(Click-target data)
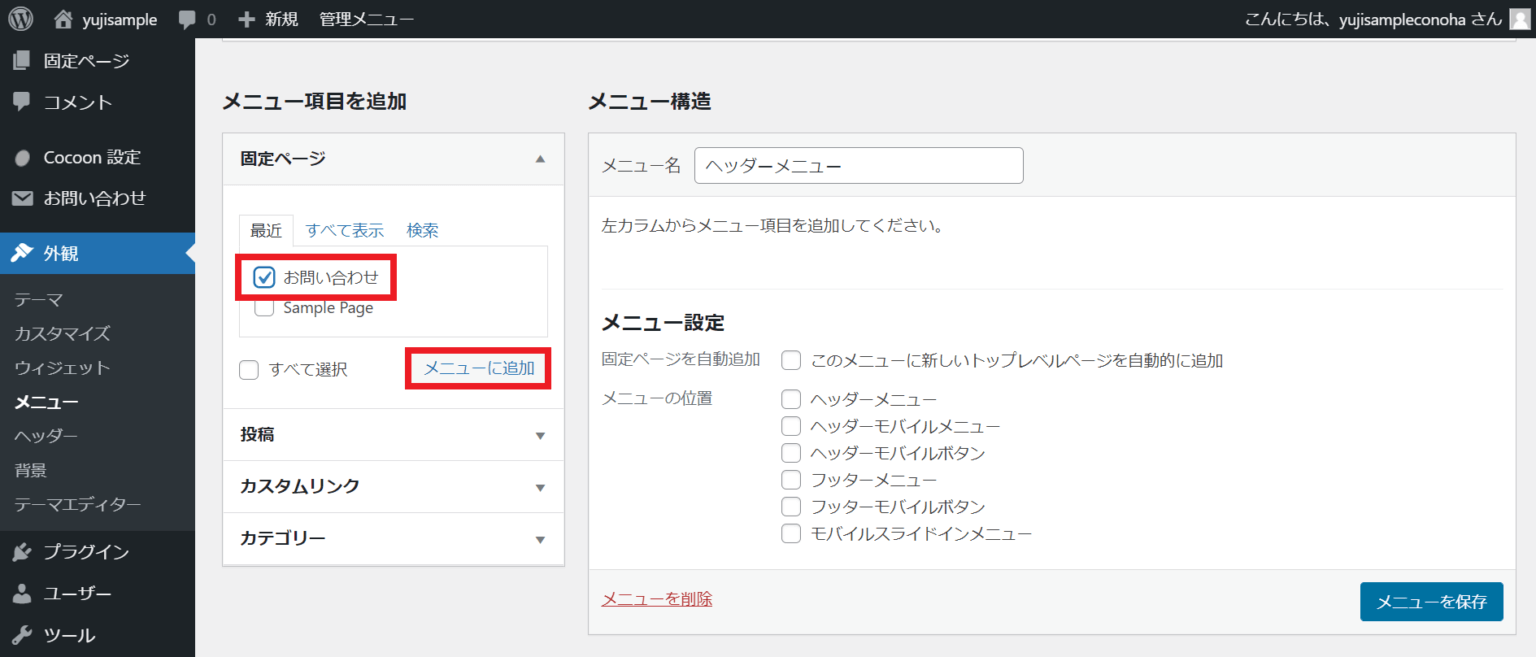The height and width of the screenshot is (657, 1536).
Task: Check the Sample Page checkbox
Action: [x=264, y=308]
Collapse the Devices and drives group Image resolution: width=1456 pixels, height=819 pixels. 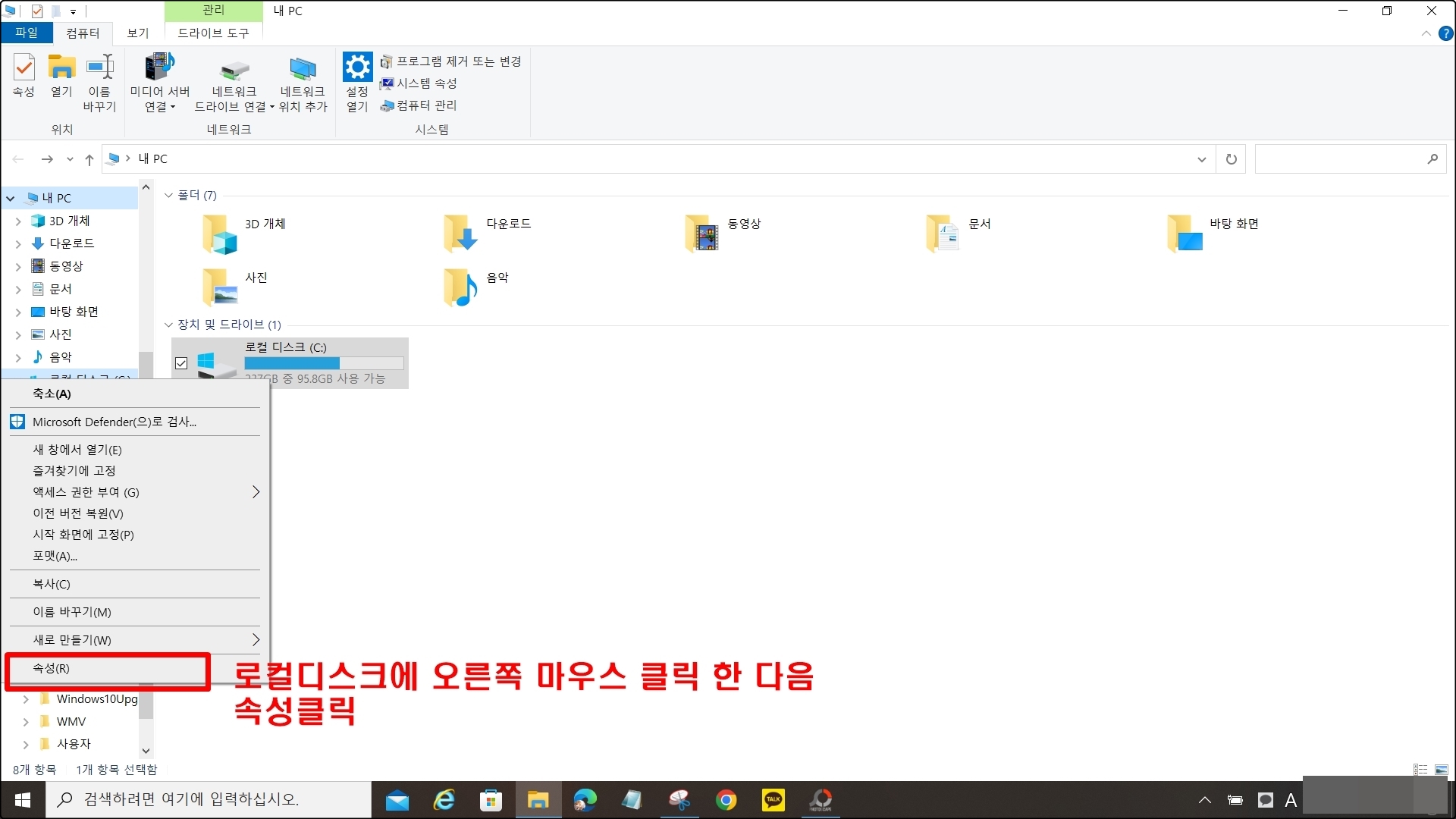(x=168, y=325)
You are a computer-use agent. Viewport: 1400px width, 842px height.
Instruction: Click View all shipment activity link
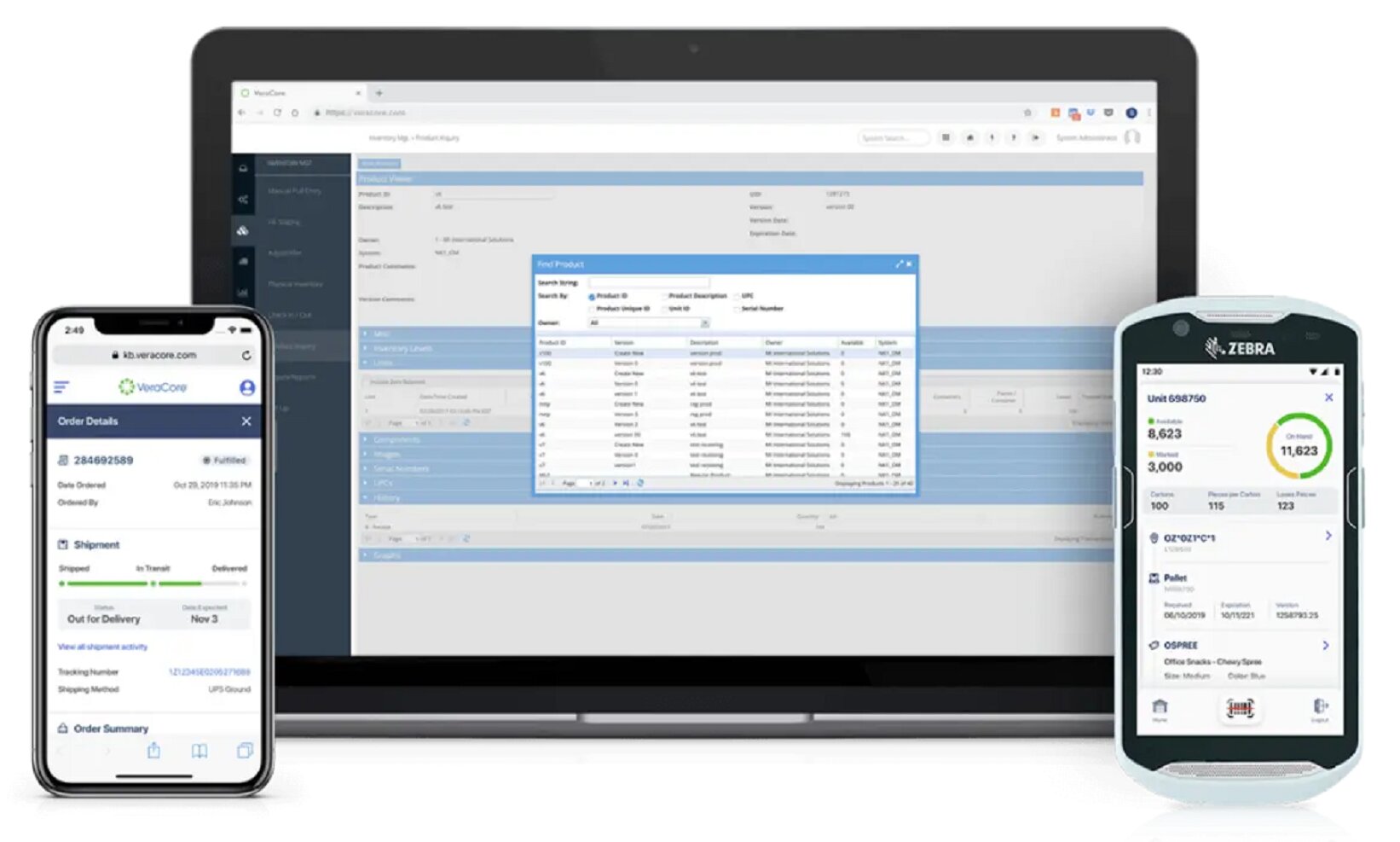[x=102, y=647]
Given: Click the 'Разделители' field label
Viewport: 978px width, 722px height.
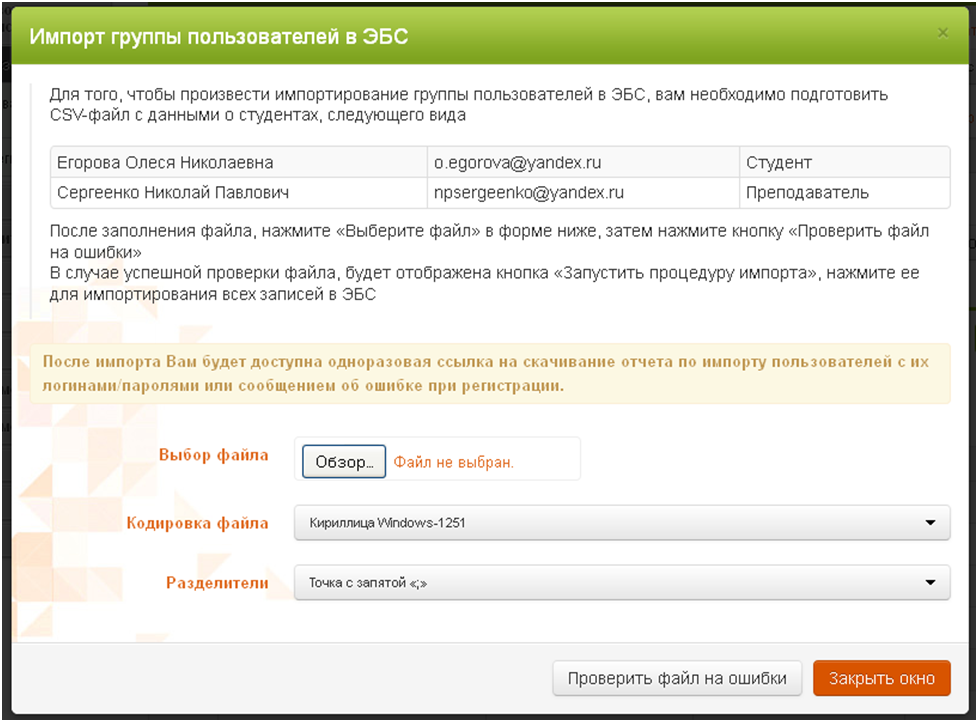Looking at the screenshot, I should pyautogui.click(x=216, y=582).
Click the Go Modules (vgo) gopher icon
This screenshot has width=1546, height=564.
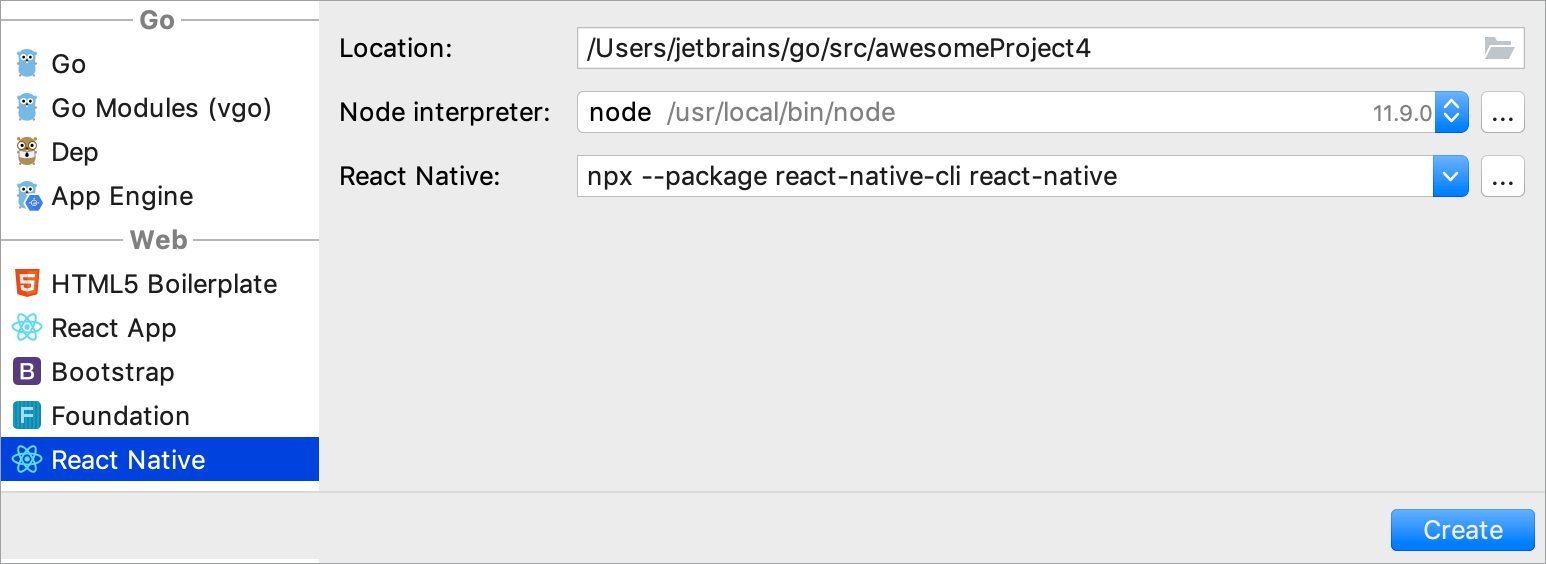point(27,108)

_Direction_
Duplicate every line from the one containing "Given: Click the 'Разделители' field label" through the last line, both ends included, and leave the pictures out.

_The solution_
Given: Click the 'Разделители' field label
Viewport: 978px width, 722px height.
Looking at the screenshot, I should pyautogui.click(x=216, y=582).
Click the Go Modules (vgo) gopher icon
This screenshot has width=1546, height=564.
point(27,108)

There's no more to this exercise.